▶ [Excerpted data]
◇ ◇ ◇ ◇

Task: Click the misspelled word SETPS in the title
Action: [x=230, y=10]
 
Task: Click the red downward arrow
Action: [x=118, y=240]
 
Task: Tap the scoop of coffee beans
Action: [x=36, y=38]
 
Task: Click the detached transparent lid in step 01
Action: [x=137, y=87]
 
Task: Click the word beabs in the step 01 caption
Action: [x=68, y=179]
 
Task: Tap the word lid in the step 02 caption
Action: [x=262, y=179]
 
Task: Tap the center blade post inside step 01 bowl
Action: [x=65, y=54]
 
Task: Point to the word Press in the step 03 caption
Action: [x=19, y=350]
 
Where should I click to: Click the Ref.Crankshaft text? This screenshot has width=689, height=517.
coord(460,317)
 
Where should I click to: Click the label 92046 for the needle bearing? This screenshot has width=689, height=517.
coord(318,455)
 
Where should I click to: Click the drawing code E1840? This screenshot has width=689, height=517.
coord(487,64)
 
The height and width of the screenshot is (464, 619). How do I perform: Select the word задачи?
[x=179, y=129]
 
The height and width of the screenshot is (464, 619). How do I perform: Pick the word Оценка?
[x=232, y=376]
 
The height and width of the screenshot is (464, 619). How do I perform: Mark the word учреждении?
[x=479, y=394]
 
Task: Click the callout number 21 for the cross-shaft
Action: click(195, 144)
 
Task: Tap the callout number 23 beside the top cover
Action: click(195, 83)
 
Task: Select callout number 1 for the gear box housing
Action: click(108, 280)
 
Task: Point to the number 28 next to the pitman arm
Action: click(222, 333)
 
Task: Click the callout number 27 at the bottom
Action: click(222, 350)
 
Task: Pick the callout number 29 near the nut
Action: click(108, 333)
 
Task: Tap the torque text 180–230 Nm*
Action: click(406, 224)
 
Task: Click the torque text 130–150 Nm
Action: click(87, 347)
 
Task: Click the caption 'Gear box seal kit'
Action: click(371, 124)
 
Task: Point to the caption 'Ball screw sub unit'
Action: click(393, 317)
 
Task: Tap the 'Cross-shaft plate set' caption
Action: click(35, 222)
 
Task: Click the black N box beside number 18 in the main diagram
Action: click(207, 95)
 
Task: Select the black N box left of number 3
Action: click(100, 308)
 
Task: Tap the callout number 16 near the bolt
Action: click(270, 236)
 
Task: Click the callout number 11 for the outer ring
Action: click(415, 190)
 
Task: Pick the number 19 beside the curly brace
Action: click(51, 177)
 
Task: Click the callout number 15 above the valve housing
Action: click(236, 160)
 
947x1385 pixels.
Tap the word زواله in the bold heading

◇ ◇ ◇ ◇

Find every line in the records above that contains the string "width", and copy each of those lines in full.

Where should I click to: Click the Ref.Crankshaft text? This screenshot has width=689, height=517.
Where should I click to: Click the label 92046 for the needle bearing? This screenshot has width=689, height=517.
Where should I click to: Click the drawing code E1840? This screenshot has width=689, height=517.
The height and width of the screenshot is (464, 619). How do I perform: Select the word задачи?
The height and width of the screenshot is (464, 619). How do I perform: Pick the word Оценка?
The height and width of the screenshot is (464, 619). How do I perform: Mark the word учреждении?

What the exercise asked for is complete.